Here are two low-cost approaches to safe wood stove installation.
Because the walls are lined with foil-covered fiberglass duct board, this wood stove installation safely stands only 18 inches from the wall.
PHOTO: MOTHER EARTH NEWS STAFF
Every well-informed homesteader planning a wood stove installation wants it to be the safest possible ... but many folks have discovered that, when they follow the recommendations for safe clearances set down by the National Fire Protection Association, they end up with their heaters smack-dab in the middle of the room. Specifically, the NFPA states that no wood-or coal-burning device should be placed less than 36 inches from an unprotected combustible surface. So when you add three feet of clearance to about three feet of stove, and include at least a foot of base pan extension in front (for safe ash removal), a typical wood heater will protrude some seven feet from a wall! That amounts to a fair hunk of living space lost, and also means that your hot stove will interfere with normal traffic in the room.

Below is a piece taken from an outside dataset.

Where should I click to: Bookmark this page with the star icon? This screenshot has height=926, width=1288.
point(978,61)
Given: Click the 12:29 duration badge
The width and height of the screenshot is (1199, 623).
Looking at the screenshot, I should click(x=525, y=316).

There is, however, a set of NFPA stipulations which state that wood burning appliances can be safely placed closer to walls if an appropriate thermal barrier is protecting all combustible material. In fact, when such a protector is in place, it's possible to position your stove a mere 12 inches from a flammable barrier!
At the onset of the 1979-1980 heating season, two of MOTHER EARTH NEWS' staff members were presented with clearance problems when installing their own wood stoves, and we're sure that anyone who's even contemplating wood heat will find the approaches they took—to establish the safest possible installations while maintaining maximum living space—interesting.

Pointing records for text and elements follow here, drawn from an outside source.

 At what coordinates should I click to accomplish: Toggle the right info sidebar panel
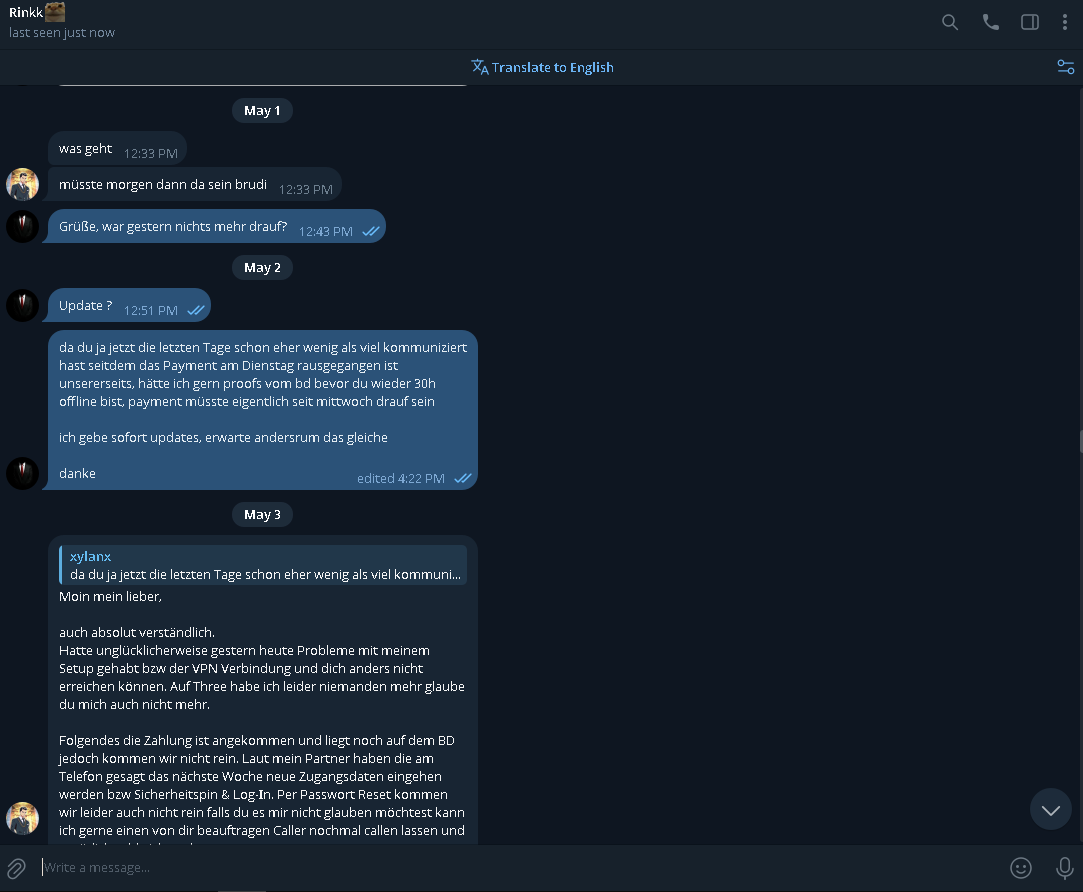coord(1030,22)
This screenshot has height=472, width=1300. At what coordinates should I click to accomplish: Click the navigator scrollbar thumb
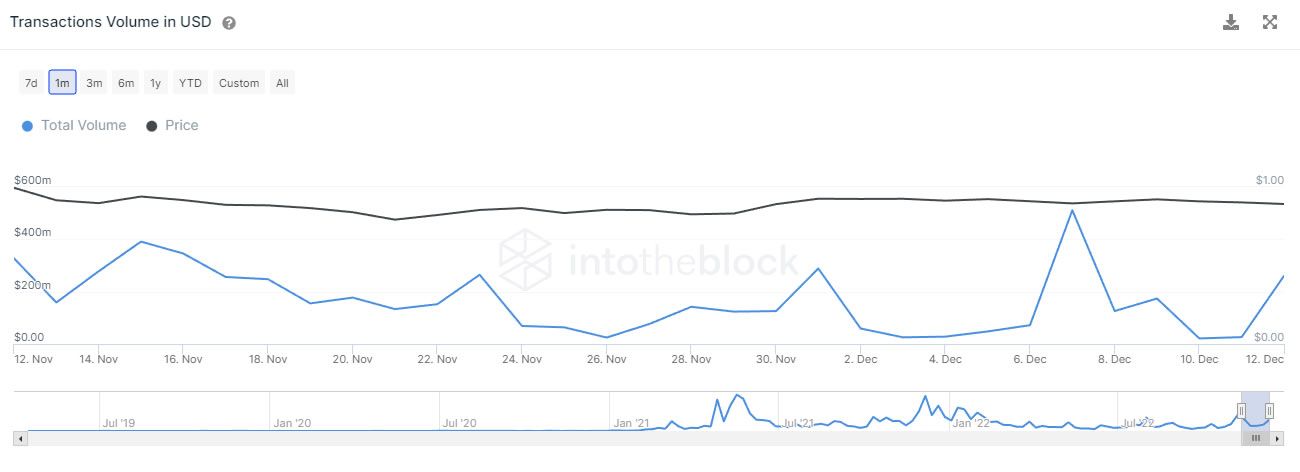pos(1255,438)
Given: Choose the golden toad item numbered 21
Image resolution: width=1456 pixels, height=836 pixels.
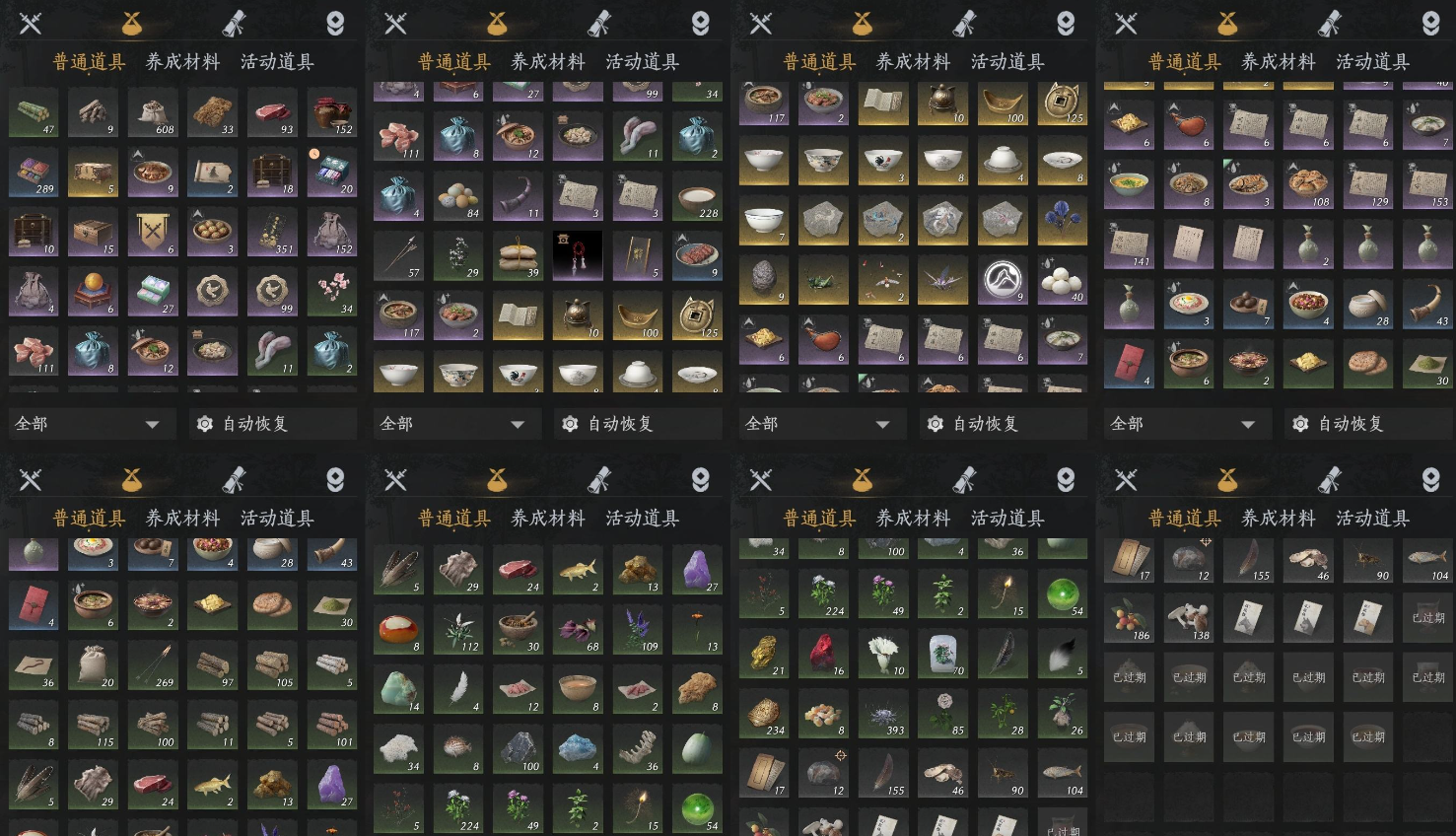Looking at the screenshot, I should tap(764, 656).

By positioning a sheet-metal "guard" one inch out from a combustible surface, it's possible to significantly reduce the temperature to which the flammable wall would otherwise be subjected by a wood stove's radiant heat. The metal barrier—in this case, 24-gauge galvanized sheet steel—is itself heated by the stove, and establishes a rising convective air flow in the space behind the sheet. This effectively cools the back of the steel and prevents the flammable wall from becoming dangerously overheated.
Building a sheet-metal thermal barrier is very easy, but there are a few important considerations to keep in mind while planning the design. First, there must be a one- to two-inch space between the floor and the steel (to allow air to pass underneath and behind the barrier). And, of course, the lumber that braces the metal (we used 1 1/16" square stock) must be positioned vertically to avoid impeding the convective flow.
In addition, the wooden supports should be insulated to prevent conductive heat transfer from the steel. We accomplished this by nailing the wood strips to the wall independently—deep-sinking each nail a quarter-inch into the lumber—and then slipping a section of aluminum window molding between the steel and the wood before tacking the pieces together with 1 1/4" aluminum roofing nails. (Because aluminum helps to rapidly dissipate heat, there is very little temperature rise in the wooden stock.)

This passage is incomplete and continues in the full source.